04/07/2026 16:11 - Internacionales
El 26 de junio de 2026, el cielo de Pekín fue testigo de un evento inusual que, según las autoridades, reabre el importante debate sobre la salud mental en nuestra sociedad. Un pequeño avión de hélice impactó contra la Torre Citic, el edificio más alto de la capital china y sede del grupo financiero estatal, ubicada en el distrito financiero central.
Afortunadamente, los informes oficiales indican que las 13 personas que resultaron heridas sufrieron lesiones que no ponen en riesgo sus vidas. Este evento nos recuerda la importancia de estar atentos a la salud emocional de quienes nos rodean y fomentar entornos de apoyo mutuo.
Según el comunicado emitido por el gobierno del distrito de Chaoyang, el piloto responsable ha sido identificado como un hombre de 66 años de apellido Liu. Se informa que Liu, quien obtuvo su licencia de piloto privado en 2024, vivía solo y estaba divorciado.
Las investigaciones revelaron que Liu sufría de insomnio crónico y ansiedad. Sus diarios personales contenían repetidas menciones sobre terminar con su vida. Las autoridades concluyeron que el incidente, que se originó cuando la aeronave se desvió de su área designada tras despegar del distrito de Pinggu, fue un caso de peligro público causado por motivos personales y problemas de salud mental.
Este evento resulta aún más inusual debido a que Pekín posee algunas de las políticas de control de aviación más estrictas del mundo. El sobrevuelo de aviones y drones está fuertemente restringido y prohibido sin permisos especiales. La Torre Citic se encuentra a unos 8 kilómetros del complejo de Zhongnanhai, donde reside el líder Xi Jinping, lo que subraya la excepcionalidad del caso.

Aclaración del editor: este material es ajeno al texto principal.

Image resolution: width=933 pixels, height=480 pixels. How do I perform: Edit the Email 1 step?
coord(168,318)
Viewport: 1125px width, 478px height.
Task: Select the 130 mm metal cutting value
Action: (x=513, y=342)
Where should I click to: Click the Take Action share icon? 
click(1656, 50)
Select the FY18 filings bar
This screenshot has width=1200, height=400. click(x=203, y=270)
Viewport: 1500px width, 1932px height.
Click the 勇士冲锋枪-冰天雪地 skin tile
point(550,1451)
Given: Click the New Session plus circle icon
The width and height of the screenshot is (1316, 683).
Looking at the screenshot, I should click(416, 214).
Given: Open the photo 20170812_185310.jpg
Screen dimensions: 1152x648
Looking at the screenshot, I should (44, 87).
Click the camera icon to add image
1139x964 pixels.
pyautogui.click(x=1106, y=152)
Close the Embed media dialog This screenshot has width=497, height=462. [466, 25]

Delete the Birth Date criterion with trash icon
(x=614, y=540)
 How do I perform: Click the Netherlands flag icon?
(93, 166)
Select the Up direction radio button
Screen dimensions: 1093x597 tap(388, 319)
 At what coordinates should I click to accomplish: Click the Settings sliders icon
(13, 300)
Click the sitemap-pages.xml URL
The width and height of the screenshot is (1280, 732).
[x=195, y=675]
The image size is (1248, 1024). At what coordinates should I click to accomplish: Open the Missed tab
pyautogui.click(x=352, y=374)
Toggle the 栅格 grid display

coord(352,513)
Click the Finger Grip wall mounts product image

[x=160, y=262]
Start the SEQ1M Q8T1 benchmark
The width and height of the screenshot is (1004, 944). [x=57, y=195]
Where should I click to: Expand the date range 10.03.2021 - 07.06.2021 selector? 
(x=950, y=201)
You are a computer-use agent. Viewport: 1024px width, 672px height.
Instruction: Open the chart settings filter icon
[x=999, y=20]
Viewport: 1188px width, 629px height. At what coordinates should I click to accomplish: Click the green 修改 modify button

Aunque las autoridades mantuvieron un estricto control de la información en las redes sociales locales, borrando publicaciones relacionadas, este suceso resalta la necesidad de visibilizar los problemas de salud mental. Si tú o alguien que conoces está pasando por un momento difícil, recuerda que buscar ayuda profesional es un acto de valentía y esperanza. Existen líneas telefónicas y centros de apoyo en todo el mundo dispuestos a escuchar y brindar la asistencia necesaria.